I fished Ponce Inlet always..nothing but snags. Fishing for sheepshead right now. Using fiddlers and live shrimp.
Now, I'm thinking, what about clam strips? Alot tougher and stays on the hook better. So, if missing a bite, i can fairly assume that bait is still hanging on waiting for the next hit. I don't have to guess as much about that and end up breakiung my line off the rocks.
Might even salt it if i have some left over, till next time.


----------



## solid7 (Dec 31, 2010)

Clams aren't going to be tougher against a sheepshead. They have that habit of lightly gumming the bait, and then sucking it right off the hook. Around here, we have a few tricks.

#1 Find something that stays on a hook. It can be a styrofoam float, a "puffball", (available in the arts and crafts section) or anything else that isn't food. The trick is, it MUST stay on the hook. You will be using hot glue. Use a Kahle hook that's a bit bigger than what you'd normally use, because it's going to eat up a lot of the gap, putting your "teaser" on there. Many times, the sheepshead WILL NOT let go. I use a hook with a float attached, and I'll use it until they absolutely destroy the styrofoam. Hook up rates are much improved. The puffball soaked in shrimp juice works a treat, also.

#2 Keep a good selection of baits. Because you never really know what they are going to take. If you use fleas, (talking specifically sheepshead here) use very small fleas, and coat the hook with them. If you're using clams, use a part that you can wrap around the shank a few times.
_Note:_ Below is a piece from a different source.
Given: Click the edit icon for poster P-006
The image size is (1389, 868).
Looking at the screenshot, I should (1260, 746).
If shrimp, well... you're on your own, there. Fiddler crabs are easy, cause there's no real wrong way to put them on. They have to be well minded, cause they disappear fast. At any rate, if you have all of the baits, you'll find out pretty quick what they want.
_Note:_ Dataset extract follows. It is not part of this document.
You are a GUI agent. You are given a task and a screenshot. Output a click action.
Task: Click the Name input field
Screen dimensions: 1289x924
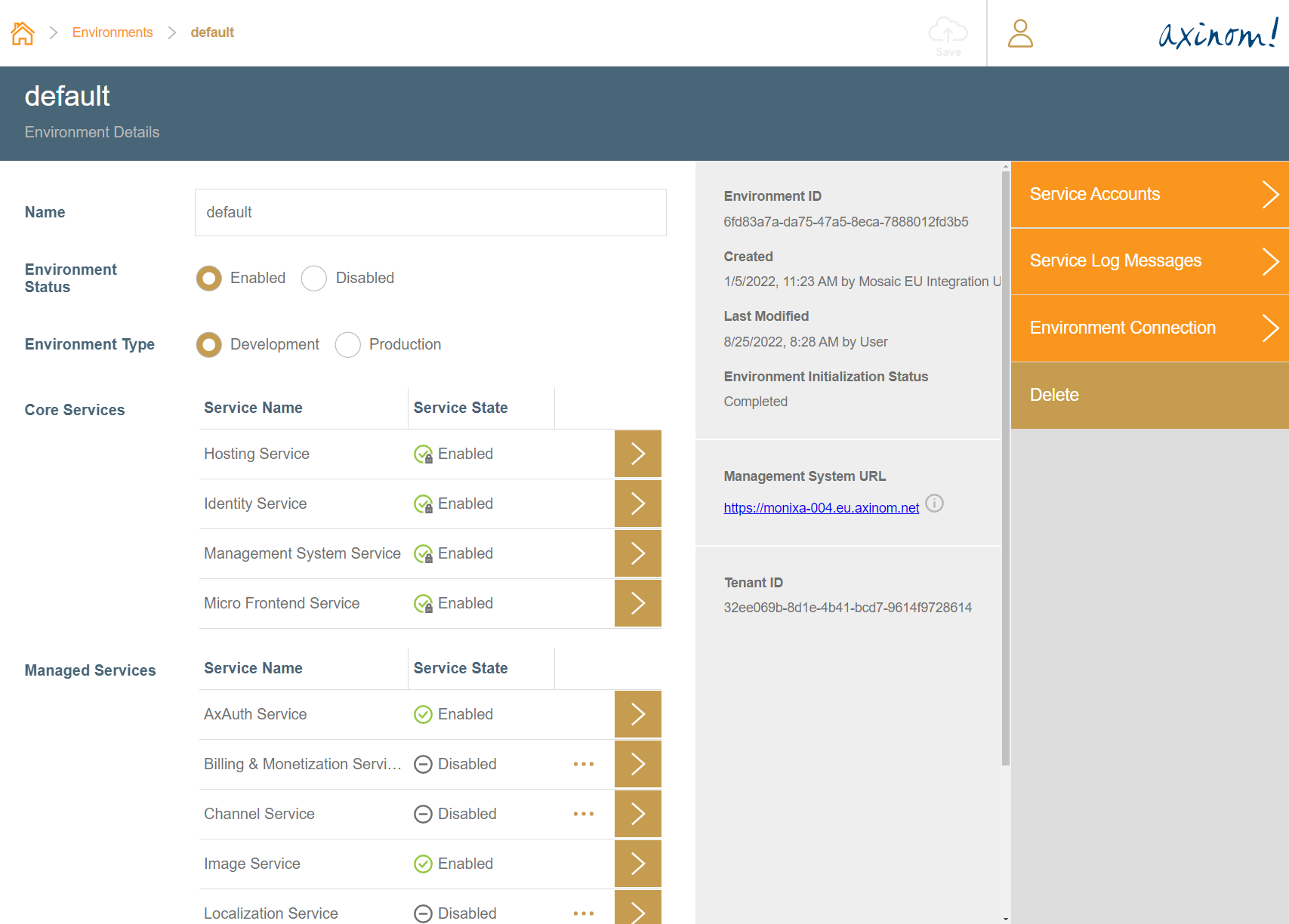430,213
For a rig, try this: A 12" length from your trace to a bank sinker. I like to keep the traces about 4" long, but I have also had really good luck using a standoff. Not something we talk about a lot here in the states, but really effective where rocks are to be found. I have made standoffs by twisting heavy leader, (using a really long dropper loop) or by attaching clear plastic tubing around the dropper. Similar to what you'd do for a straw rig. At the end of the standoff, you want the bait swinging, so add on a 2" trace, with your hook.
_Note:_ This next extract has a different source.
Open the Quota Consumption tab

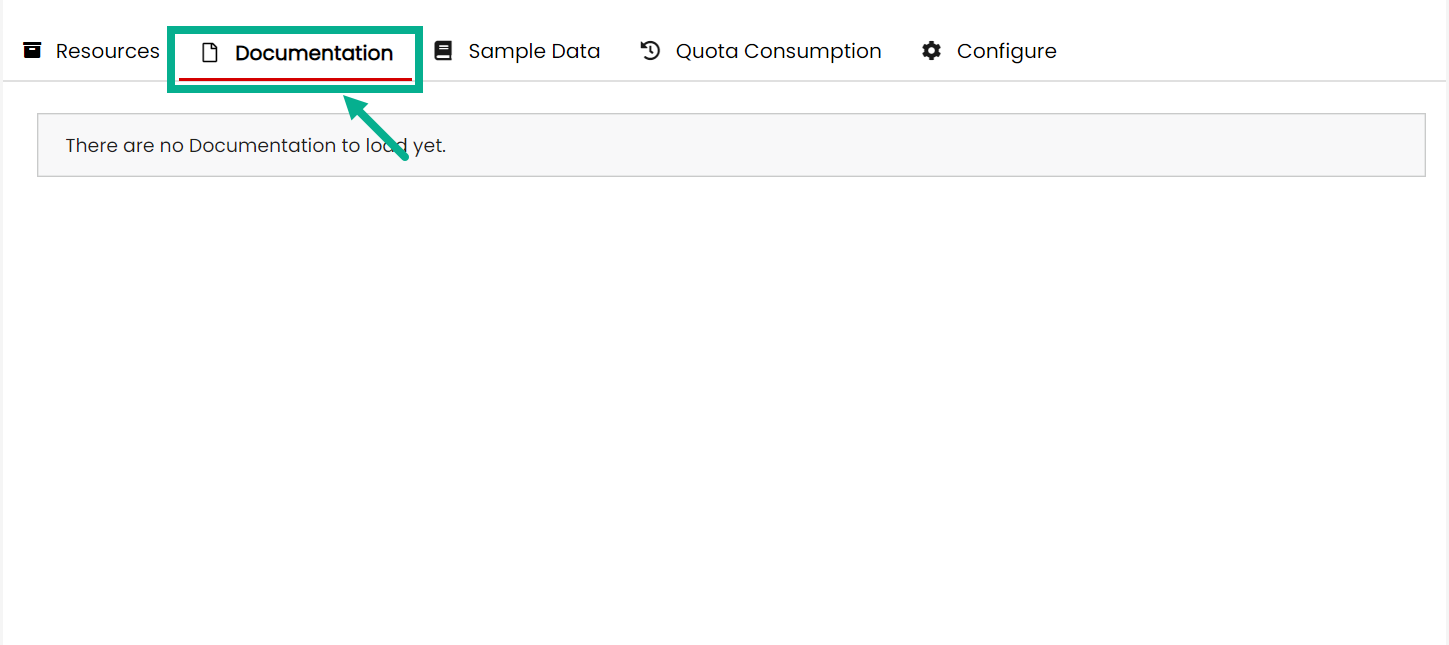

Unfortunately, another reality is that when it comes to sheepshead, sometimes you just have to feed them until they get used to the feeding, and then start to get competitive. Then, they tend to hook up easier, as well.


----------



## solid7 (Dec 31, 2010)

On another note, check this out:









Hard to see the picture, but this happens quite a bit with sheepshead. Never even knew the little bastard was biting on the hook. But he got it in this jaw just right, and closed it up!


----------



## RuddeDogg (Mar 20, 2004)

I use clams strips up here in Yankee Land for Tog. Won't use anything else.


----------